微量の血液や細胞溶液を流すことで病気の診断を可能とするマクロ流体デバイスや、オイル中に水滴を形成するドロップレットチップは十分に活用されていないのが現状である。一方、多くのバイオ研究者が活用できる低コストで簡便に使用可能なドロップレットチップの提供が待たれている。
従来はチップに流体を流しこむ装置の開発も難しく、高額な装置となっている。チップそのものコストも高く、ごく一部の研究機関しか使用できなかった。これに対して、本技術によれば、減圧を用いることで、ポンプを有せずにマイクロ流体への送液を可能とすることと、従来の流体デバイスの混合で用いられるT字、十字の構造でない新たな一本流路構造とすることで、ドロップの大きさや速度を制御することを可能とした。これによりドロップ生成を行うまでの準備時間を1分と大幅に短縮している。また、真空包装したチップで使用場所を問わずに観察することが可能となる。

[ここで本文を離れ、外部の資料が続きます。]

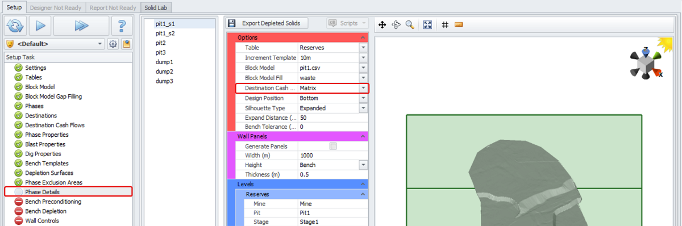Switch to the Solid Lab tab
Viewport: 682px width, 226px height.
(156, 8)
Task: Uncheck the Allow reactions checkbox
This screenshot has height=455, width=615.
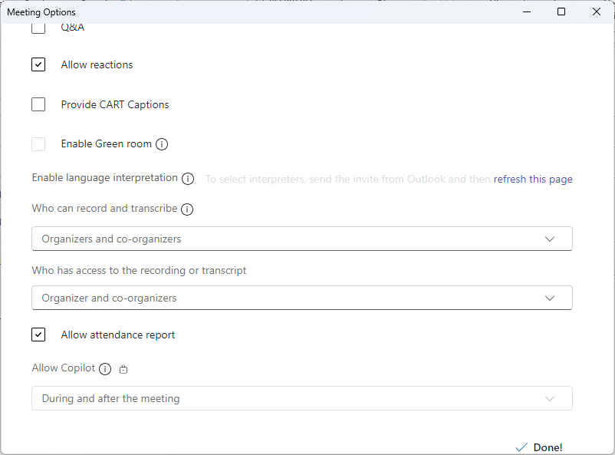Action: click(x=38, y=64)
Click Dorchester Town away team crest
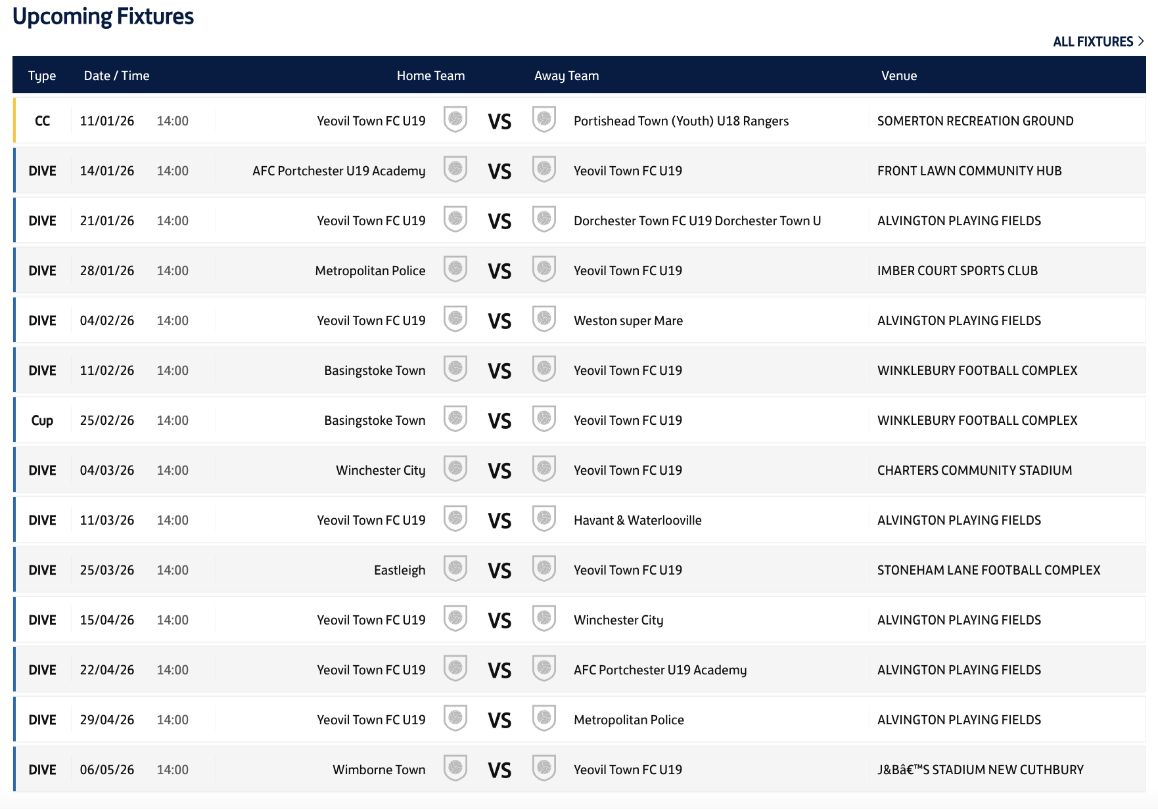 point(544,219)
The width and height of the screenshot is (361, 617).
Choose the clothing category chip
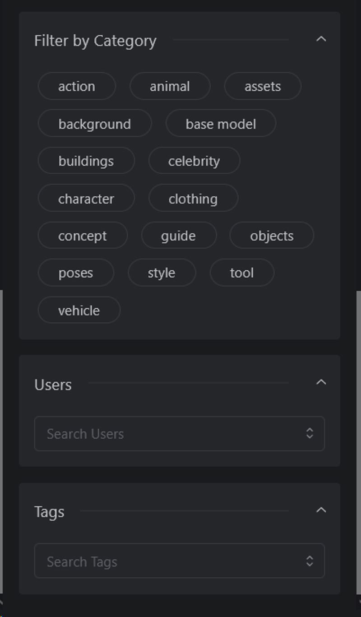click(x=193, y=199)
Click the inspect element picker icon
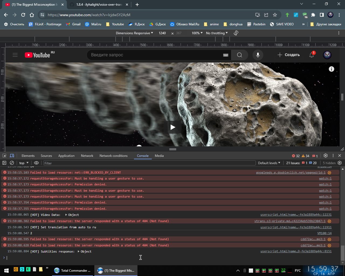Screen dimensions: 345x276 pos(4,156)
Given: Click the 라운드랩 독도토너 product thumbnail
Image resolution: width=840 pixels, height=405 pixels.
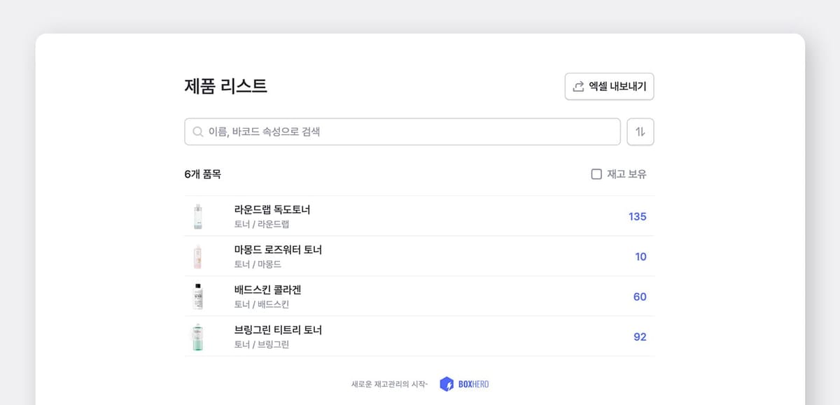Looking at the screenshot, I should pyautogui.click(x=198, y=216).
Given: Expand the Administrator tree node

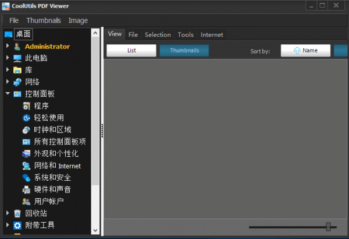Looking at the screenshot, I should tap(8, 46).
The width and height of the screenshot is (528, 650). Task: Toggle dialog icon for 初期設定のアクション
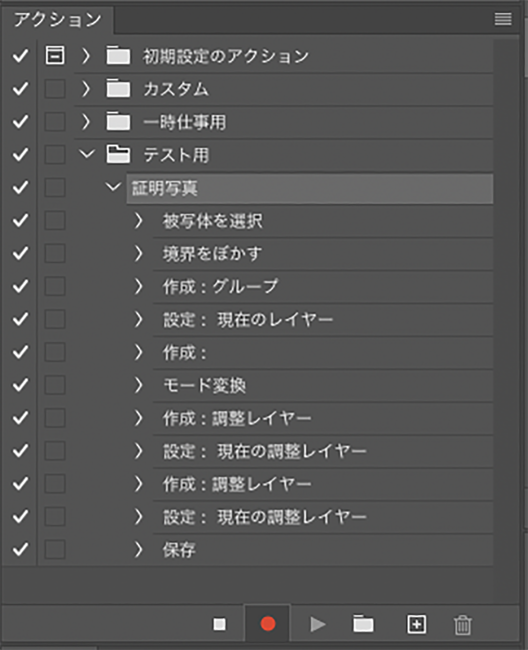(55, 56)
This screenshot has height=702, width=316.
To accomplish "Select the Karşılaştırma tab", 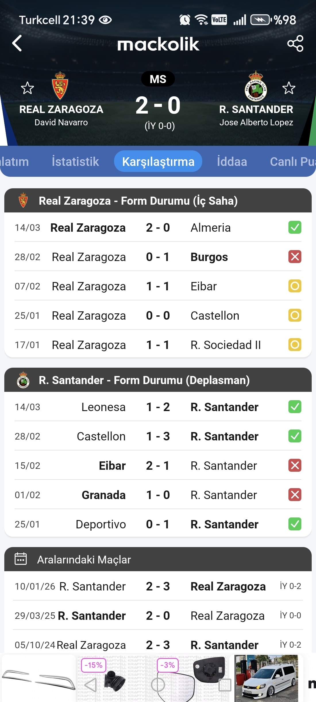I will (158, 162).
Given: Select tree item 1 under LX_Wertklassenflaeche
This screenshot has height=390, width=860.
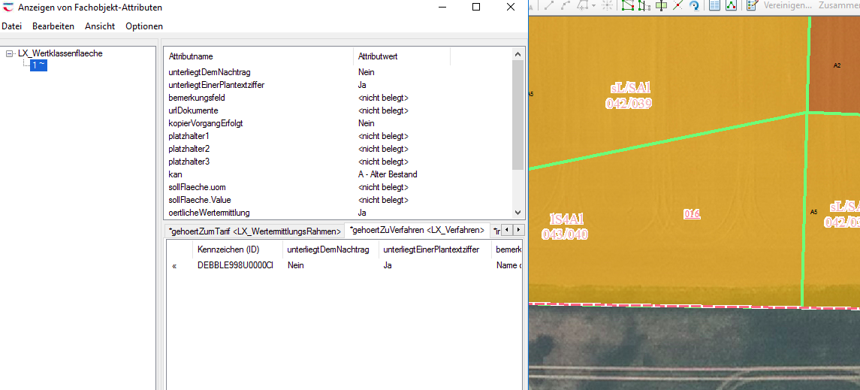Looking at the screenshot, I should click(x=38, y=65).
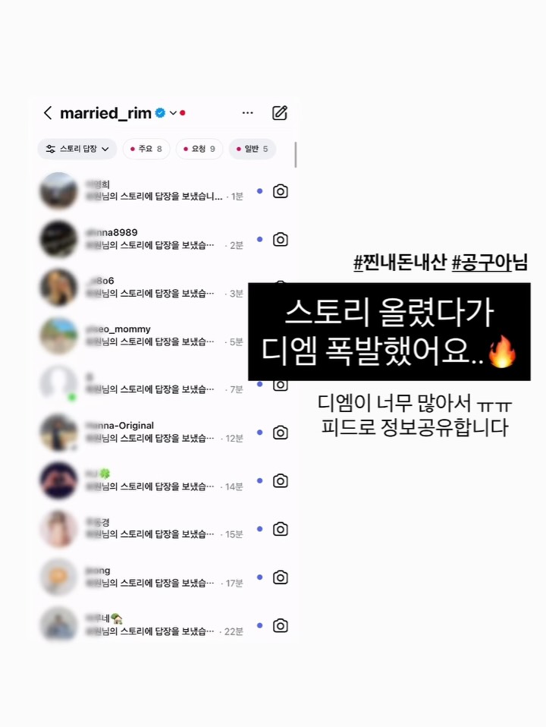
Task: Tap camera icon on the 14분 row
Action: click(280, 481)
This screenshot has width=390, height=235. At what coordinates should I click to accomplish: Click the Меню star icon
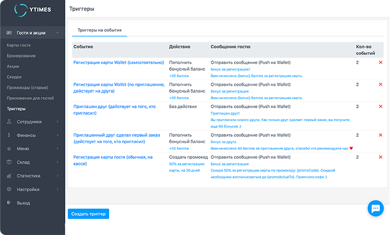point(9,149)
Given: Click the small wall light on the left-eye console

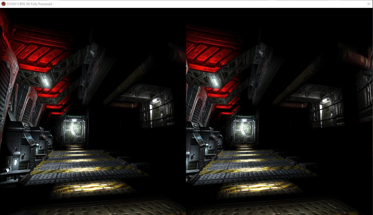Looking at the screenshot, I should pyautogui.click(x=15, y=162).
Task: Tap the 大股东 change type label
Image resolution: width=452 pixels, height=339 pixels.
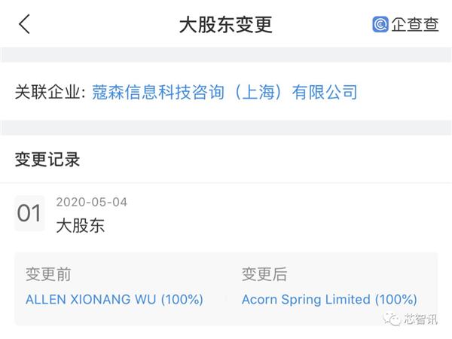Action: coord(81,225)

このドロップレットチップは特に病気診断市場において、使い勝手がよく、導入コストも従来の装置に比べ低コストであり、多くの診断チップが活用されるきっかけとなりえる。また、本技術は化粧品等の界面活性剤による乳液などでの開発への展開も考えられる。これにより、今後需要が期待される安全性の高い天然素材を使った化粧品開発等に価値あるツールとなる可能性があり、バイオからケミカルまで幅広く展開できる技術である。